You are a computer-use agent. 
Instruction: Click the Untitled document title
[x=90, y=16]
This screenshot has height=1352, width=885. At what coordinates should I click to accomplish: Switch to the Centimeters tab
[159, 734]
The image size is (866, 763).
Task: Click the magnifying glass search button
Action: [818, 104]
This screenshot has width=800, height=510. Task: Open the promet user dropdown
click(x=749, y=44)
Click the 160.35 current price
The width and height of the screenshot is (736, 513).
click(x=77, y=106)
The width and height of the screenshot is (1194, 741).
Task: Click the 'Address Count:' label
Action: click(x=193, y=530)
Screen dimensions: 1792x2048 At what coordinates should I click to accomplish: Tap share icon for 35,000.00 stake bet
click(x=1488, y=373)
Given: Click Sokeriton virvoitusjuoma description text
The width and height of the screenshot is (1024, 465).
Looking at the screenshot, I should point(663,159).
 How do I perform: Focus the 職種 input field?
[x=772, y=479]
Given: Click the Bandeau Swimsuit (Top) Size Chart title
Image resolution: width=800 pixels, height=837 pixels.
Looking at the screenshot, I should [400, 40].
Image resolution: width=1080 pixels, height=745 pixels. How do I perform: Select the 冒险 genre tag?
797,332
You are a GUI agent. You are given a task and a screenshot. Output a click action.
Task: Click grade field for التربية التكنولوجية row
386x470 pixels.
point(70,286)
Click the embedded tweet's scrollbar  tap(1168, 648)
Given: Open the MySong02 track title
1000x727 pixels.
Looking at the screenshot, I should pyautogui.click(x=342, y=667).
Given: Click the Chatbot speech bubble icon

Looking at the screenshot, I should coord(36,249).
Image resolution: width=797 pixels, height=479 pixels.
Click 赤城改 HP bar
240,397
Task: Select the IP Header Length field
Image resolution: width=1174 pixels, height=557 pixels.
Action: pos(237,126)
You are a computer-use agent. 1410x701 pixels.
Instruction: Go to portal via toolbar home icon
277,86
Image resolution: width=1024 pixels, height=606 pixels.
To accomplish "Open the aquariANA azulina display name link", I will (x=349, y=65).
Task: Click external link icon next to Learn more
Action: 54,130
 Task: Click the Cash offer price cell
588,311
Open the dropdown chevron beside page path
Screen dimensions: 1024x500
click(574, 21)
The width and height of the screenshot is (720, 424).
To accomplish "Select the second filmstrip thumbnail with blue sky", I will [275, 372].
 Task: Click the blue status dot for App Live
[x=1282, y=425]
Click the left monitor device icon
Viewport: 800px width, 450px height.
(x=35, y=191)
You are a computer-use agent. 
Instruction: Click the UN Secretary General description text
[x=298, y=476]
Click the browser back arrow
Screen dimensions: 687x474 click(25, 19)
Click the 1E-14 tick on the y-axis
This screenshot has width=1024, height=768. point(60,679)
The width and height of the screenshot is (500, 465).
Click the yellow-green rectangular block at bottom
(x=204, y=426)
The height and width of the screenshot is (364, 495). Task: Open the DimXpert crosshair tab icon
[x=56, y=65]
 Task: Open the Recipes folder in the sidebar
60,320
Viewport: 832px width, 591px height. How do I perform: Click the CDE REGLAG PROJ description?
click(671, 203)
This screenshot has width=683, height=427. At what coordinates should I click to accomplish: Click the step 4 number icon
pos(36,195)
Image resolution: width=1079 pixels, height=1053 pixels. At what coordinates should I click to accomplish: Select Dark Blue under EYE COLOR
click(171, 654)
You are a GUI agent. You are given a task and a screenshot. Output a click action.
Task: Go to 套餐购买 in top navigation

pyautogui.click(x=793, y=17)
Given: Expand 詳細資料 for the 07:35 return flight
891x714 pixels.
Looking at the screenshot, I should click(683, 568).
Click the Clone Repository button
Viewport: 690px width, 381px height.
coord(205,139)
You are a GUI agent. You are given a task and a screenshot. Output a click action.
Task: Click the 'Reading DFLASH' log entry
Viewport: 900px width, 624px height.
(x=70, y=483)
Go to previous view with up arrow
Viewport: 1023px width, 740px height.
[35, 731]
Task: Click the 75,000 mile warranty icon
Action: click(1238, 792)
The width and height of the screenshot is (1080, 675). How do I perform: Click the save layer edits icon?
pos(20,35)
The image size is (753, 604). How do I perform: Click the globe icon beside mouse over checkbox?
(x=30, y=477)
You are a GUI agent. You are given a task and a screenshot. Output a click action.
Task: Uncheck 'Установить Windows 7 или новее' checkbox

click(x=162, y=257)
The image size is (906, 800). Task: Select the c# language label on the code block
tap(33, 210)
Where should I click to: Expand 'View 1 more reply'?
++++++++
▶ _Aim of the task_
Taking the entries above, print exactly the lines starting at the line with "You are a computer-use agent. 1410x701" and ending at the line with "The width and height of the screenshot is (500, 465).", both included.

▶ _Answer for this exercise_
You are a computer-use agent. 1410x701 pixels.
Instruction: Go to portal via toolbar home icon
277,86
Image resolution: width=1024 pixels, height=606 pixels.
To accomplish "Open the aquariANA azulina display name link", I will (x=349, y=65).
Task: Click external link icon next to Learn more
Action: 54,130
 Task: Click the Cash offer price cell
588,311
Open the dropdown chevron beside page path
Screen dimensions: 1024x500
click(574, 21)
The width and height of the screenshot is (720, 424).
To accomplish "Select the second filmstrip thumbnail with blue sky", I will [275, 372].
 Task: Click the blue status dot for App Live
[x=1282, y=425]
Click the left monitor device icon
Viewport: 800px width, 450px height.
(x=35, y=191)
You are a computer-use agent. 
Instruction: Click the UN Secretary General description text
[x=298, y=476]
Click the browser back arrow
Screen dimensions: 687x474 click(25, 19)
Click the 1E-14 tick on the y-axis
This screenshot has width=1024, height=768. point(60,679)
The width and height of the screenshot is (500, 465).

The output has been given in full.